Hyundai is finally making the jump into the pickup segment. Sort of. The Santa Cruz pickup, previewed in concept form at the 2015 Detroit show, is on track for a 2020 launch, with powertrain options currently being chosen for various regional markets. That means diesel-powered versions will be available in Asia and Europe. But here’s the thing: Insiders say the Santa Cruz, which will be based on a unibody platform, will be slightly smaller than a Ford Ranger. Does Hyundai see Santa Cruz competing in that midsize space against Ranger, Chevy Colorado, Toyota Tacoma, and Nissan Frontier, or does it see going head to head with the car-based Honda Ridgeline?
Porsche’s 992 series 911, due to arrive in the U.S. in 2019, is essentially a makeover of the existing car. An all-new 911 doesn’t appear until the next-gen model, when it will shift to the Porsche-developed MSB-H/M architecture, which supports both rear- and mid-engine setups. Not unexpectedly, the 992 is evolutionary rather than revolutionary in terms of exterior design. But the interior will get a major makeover, with a large Panamerastyle infotainment screen front and center.

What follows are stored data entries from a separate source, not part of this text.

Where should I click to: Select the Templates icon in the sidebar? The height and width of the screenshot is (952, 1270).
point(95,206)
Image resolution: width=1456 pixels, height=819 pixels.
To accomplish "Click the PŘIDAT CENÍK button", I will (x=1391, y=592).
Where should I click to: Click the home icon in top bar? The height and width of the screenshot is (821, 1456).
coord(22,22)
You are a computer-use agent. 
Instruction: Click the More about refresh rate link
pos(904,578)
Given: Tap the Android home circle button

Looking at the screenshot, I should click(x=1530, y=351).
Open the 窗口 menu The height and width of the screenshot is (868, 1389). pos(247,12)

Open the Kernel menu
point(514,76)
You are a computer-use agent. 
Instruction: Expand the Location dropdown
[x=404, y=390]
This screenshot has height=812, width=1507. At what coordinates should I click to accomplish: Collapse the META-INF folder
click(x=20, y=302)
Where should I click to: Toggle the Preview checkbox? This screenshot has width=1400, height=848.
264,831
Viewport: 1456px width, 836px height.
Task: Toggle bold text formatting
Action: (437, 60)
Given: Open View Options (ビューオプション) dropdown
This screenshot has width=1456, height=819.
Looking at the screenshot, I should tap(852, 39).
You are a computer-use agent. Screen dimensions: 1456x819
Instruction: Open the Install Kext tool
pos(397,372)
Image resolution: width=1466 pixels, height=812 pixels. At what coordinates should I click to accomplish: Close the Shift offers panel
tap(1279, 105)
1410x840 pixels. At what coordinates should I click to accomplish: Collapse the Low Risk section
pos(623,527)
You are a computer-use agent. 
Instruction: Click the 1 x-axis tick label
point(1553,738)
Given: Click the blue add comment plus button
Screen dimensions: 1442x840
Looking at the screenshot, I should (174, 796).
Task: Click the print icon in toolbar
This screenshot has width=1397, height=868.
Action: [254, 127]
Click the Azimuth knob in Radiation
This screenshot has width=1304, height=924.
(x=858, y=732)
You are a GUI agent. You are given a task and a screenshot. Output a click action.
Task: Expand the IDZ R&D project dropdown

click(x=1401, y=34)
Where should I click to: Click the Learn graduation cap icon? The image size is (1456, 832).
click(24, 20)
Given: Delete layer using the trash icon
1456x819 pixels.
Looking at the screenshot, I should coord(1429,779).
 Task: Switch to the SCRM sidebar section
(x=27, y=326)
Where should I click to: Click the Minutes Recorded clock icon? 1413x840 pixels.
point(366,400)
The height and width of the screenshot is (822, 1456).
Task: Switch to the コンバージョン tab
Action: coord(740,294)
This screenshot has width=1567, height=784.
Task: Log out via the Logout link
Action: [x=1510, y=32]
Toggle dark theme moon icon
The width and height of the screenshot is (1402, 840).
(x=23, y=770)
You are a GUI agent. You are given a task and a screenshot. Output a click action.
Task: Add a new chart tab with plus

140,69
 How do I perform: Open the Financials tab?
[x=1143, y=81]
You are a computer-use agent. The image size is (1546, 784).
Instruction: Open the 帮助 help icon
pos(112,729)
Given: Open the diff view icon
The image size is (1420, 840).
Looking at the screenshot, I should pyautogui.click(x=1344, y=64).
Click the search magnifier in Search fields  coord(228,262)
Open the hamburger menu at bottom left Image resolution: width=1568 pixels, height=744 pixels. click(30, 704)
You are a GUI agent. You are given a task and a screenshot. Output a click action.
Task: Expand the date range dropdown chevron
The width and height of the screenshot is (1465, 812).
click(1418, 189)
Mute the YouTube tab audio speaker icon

Although Gerry Mcgovern’s Range Rover Velar has been a home run, his Land Rover Discovery is proving less so. In the three months leading up to July, the Discovery was the slowest-selling vehicle in the five-model Land Rover lineup worldwide— bested even by the more expensive Range Rover. Auto industry design insiders are awaiting the reveal of the all-new Land Rover Defender with interest. Not all are convinced Mcgovern’s design sensibilities are suited to reimagining a tough, simple vehicle originally aimed at no-nonsense farmers and explorers.